[Passage shown]
--- START ---
Calculus airplane related rates problem ( cosine rule)

[jaychay]

A student has test his airplane and he is far from the airplane for 5 meter.He start to test his airplane by letting his airplane to move 60 degree from the horizontal plane with constant velocity for 120 meter per minute.Find the rate of distance between the student and the plane when the plane is moving 60 degree from the horizontal plane for 10 meter in the air ?[img][img][/img][/img]

[Guest]

Ok, so when the plane is 10 meters in the air, we can drop a perpendicular. This tells us that the plane has been flying [tex]\boxed{\frac{20\sqrt3}{3}}[/tex] meters, which is just our answer. No need for law of cosines.

[Baltuilhe]

Good night!

If I have understood:

b=5m
c=10m
a=?

[tex]a^2=b^2+c^2-2bc\cos\theta[/tex]
[tex]a^2=5^2+10^2-2\cdot 5\cdot 10\cdot \cos\; 120^{\circ}[/tex]
[tex]a^2=25+100-2\cdot 50\cdot\frac{-1}{2}[/tex]
[tex]a^2=25+100+50[/tex]
[tex]a^2=175[/tex]
[tex]a=\sqrt{175}=5\sqrt{7}[/tex]

Well, now we have to calculate the rate of distance:
Again:
[tex]a^2=b^2+c^2-2bc\cos\theta[/tex]
The derivative:
[tex]\frac{d(a^2)}{dt}=\frac{d(b^2)}{dt}+\frac{d(c^2)}{dt}-\frac{d(2bc\cos\theta)}{dt}[/tex]
[tex]2a\cdot\frac{da}{dt}=0+2c\cdot\frac{dc}{dt}-2b\cos\theta[/tex]

Now, with the known values:
[tex]2\cdot 5\sqrt{7}\cdot\frac{da}{dt}=2\cdot 10\cdot\frac{dc}{dt}-2\cdot 5\cdot\frac{-1}{2}[/tex]
[tex]2\cdot 5\sqrt{7}\cdot\frac{da}{dt}=2\cdot 10\cdot 120m/min-2\cdot 5\cdot\frac{-1}{2}[/tex]
[tex]10\sqrt{7}\cdot\frac{da}{dt}=2\,400+5=2\,405[/tex]
[tex]\frac{da}{dt}=\frac{2\,405}{10\sqrt{7}}=\frac{481}{2\sqrt{7}}=\frac{481\sqrt{7}}{14}\approx 90,9m/min[/tex]

Hope to have helped!
--- END ---
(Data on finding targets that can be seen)
--- START ---
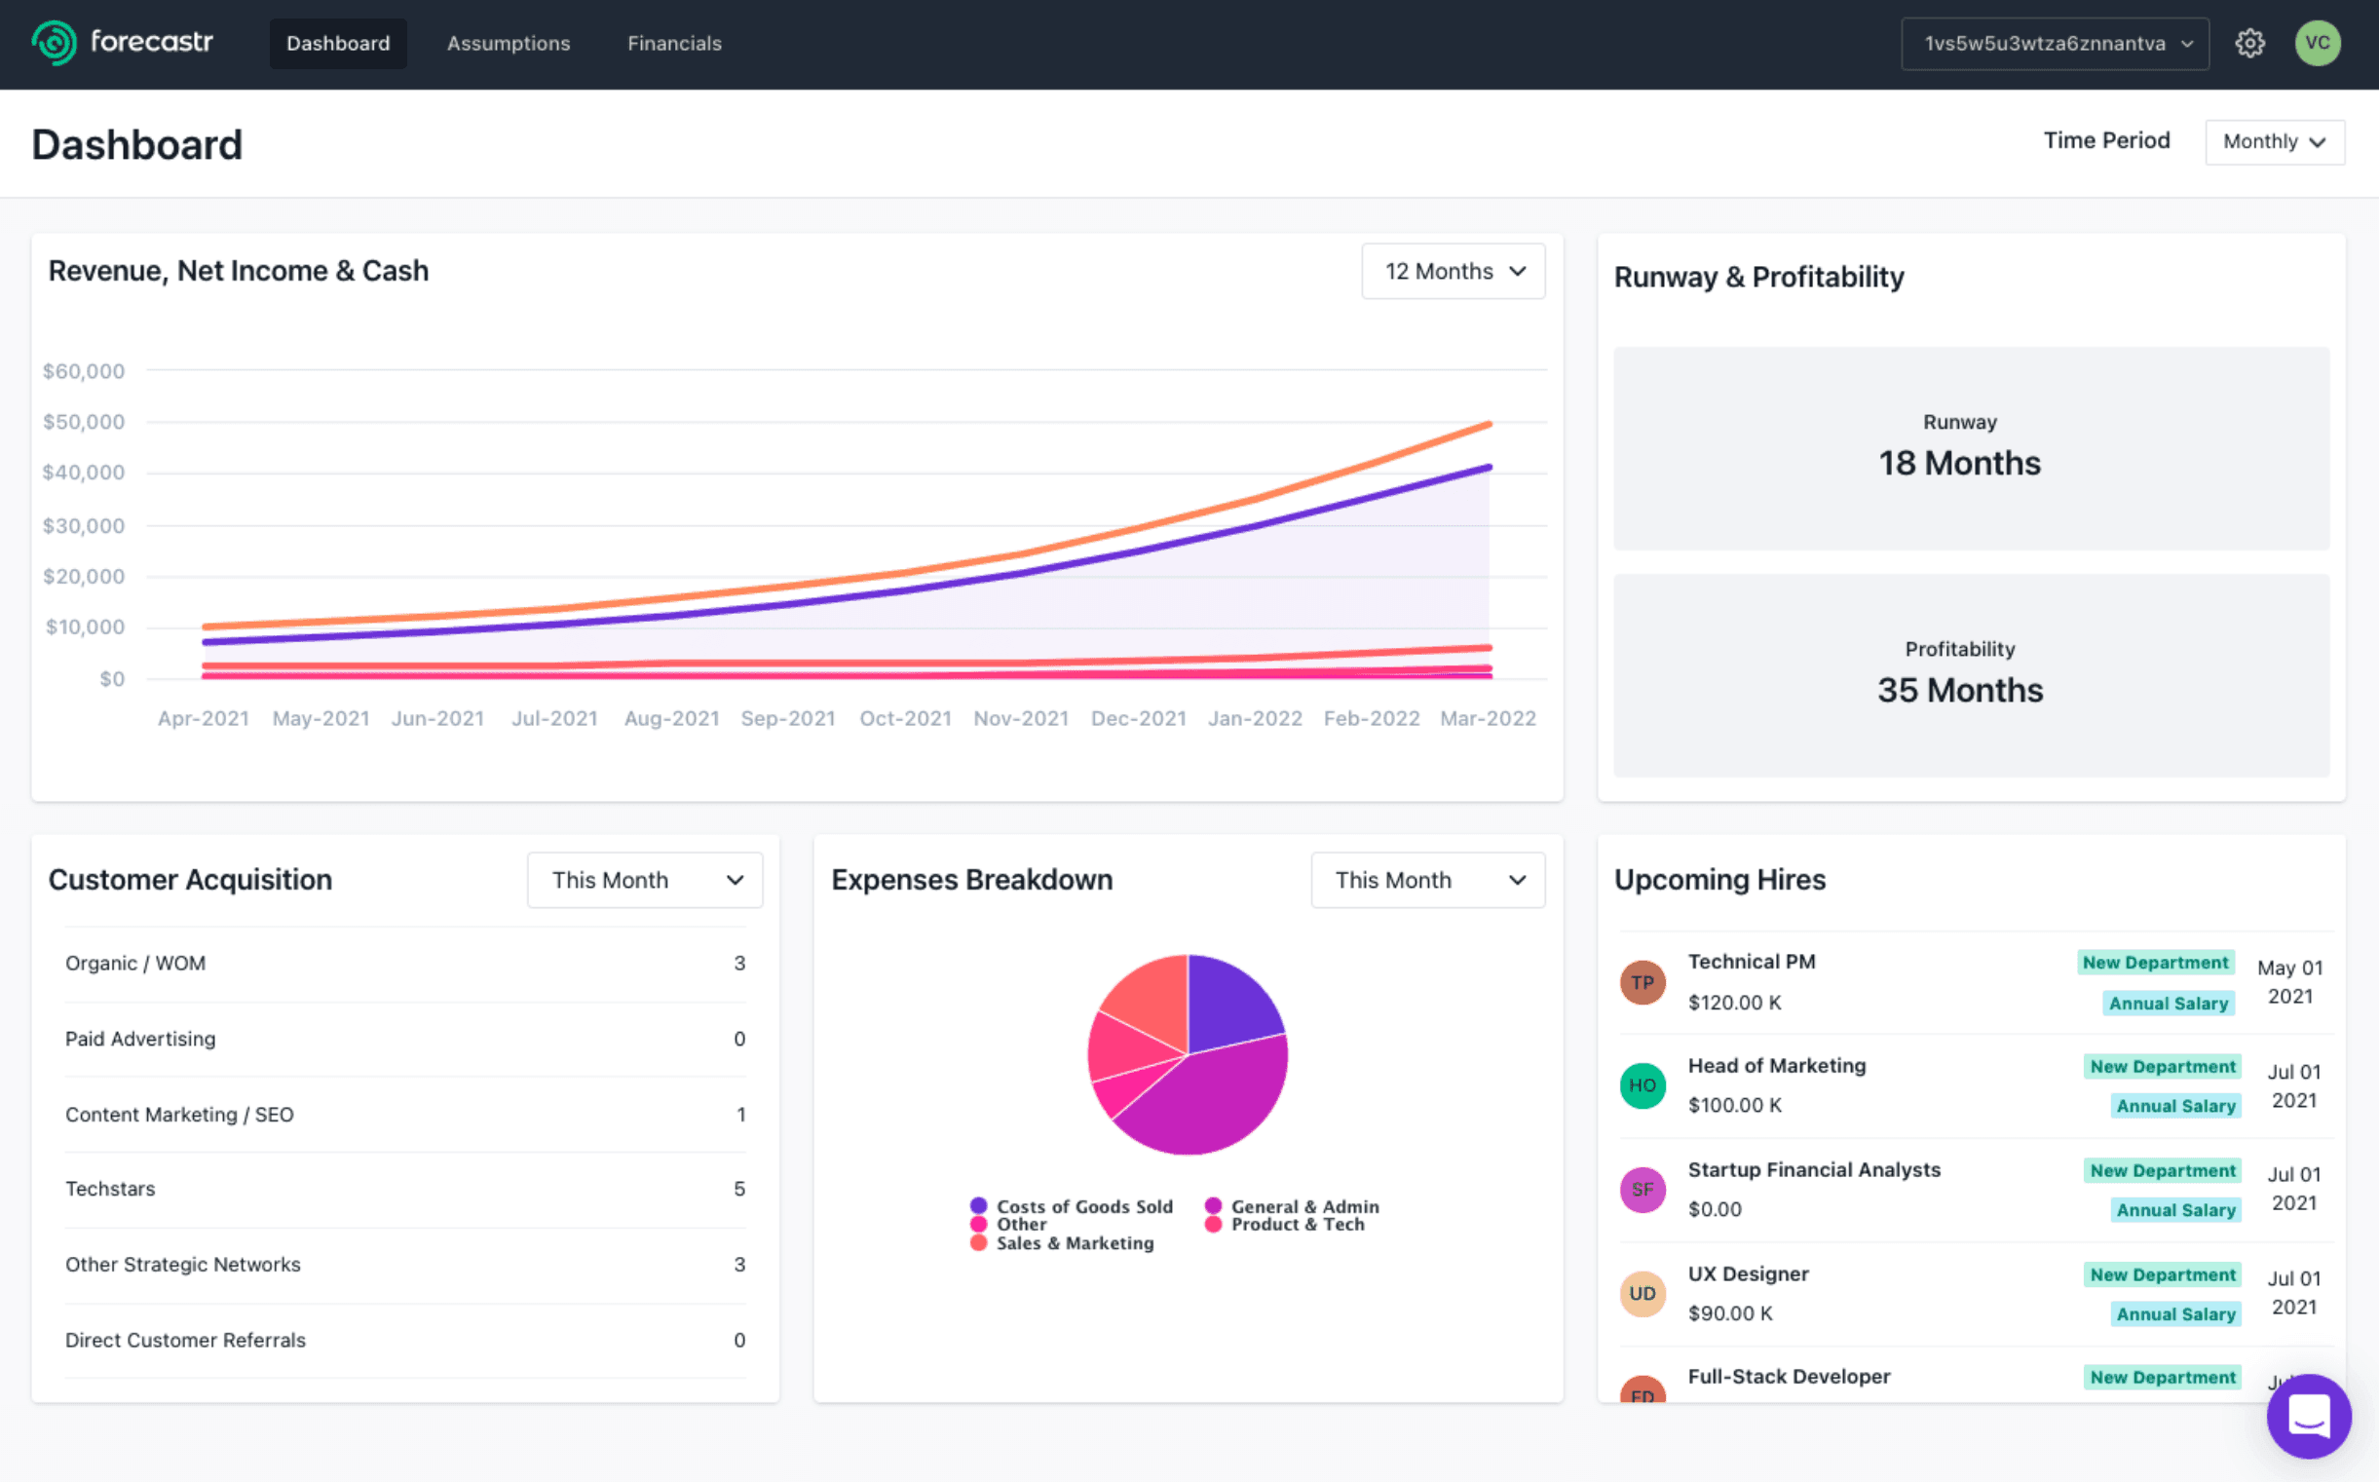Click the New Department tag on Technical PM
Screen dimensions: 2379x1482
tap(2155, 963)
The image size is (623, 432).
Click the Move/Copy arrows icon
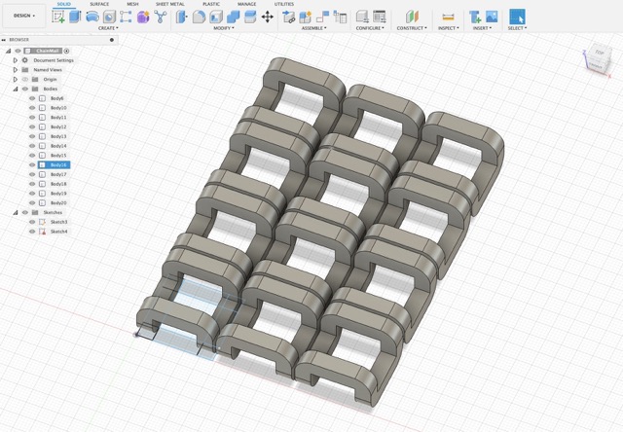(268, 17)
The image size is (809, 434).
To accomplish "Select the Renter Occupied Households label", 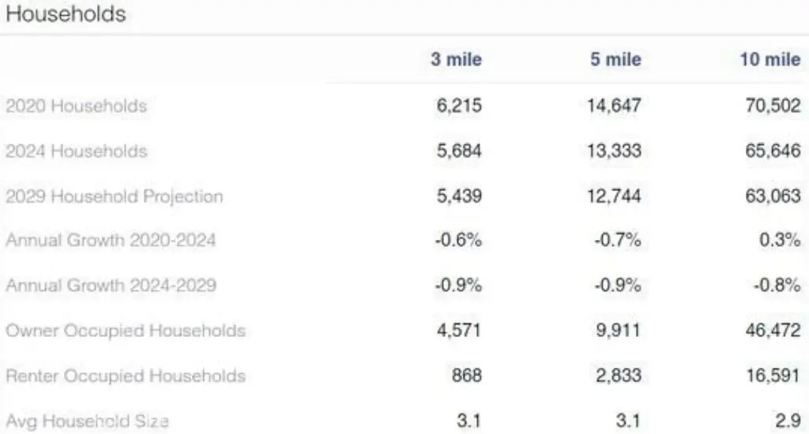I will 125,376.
--- END ---
[Set task 1] In the airplane problem thread, give the part that opens with the words containing "Calculus airplane related" and closes with "law of cosines." again, with "airplane" swapped for "drone".
[Set task 2] In the airplane problem thread, why does the reply from Guest say the law of cosines isn't needed?
[Set task 3]
Answer these about the airplane problem thread:
(a) At what constant speed does the plane move in the problem?
(b) What value does Baltuilhe give to b?
(c) What value does Baltuilhe get for a before working out the rate?

[Full answer 1]
Calculus drone related rates problem ( cosine rule)

[jaychay]

A student has test his drone and he is far from the drone for 5 meter.He start to test his drone by letting his drone to move 60 degree from the horizontal plane with constant velocity for 120 meter per minute.Find the rate of distance between the student and the plane when the plane is moving 60 degree from the horizontal plane for 10 meter in the air ?[img][img][/img][/img]

[Guest]

Ok, so when the plane is 10 meters in the air, we can drop a perpendicular. This tells us that the plane has been flying [tex]\boxed{\frac{20\sqrt3}{3}}[/tex] meters, which is just our answer. No need for law of cosines.

[Full answer 2] Dropping a perpendicular when the plane is 10 meters in the air shows that the plane has flown (20√3)/3 meters. Guest says that this distance is the answer itself, so the law of cosines is not needed.

[Full answer 3]
(a) 120 meters per minute
(b) 5 m
(c) √175, which is 5√7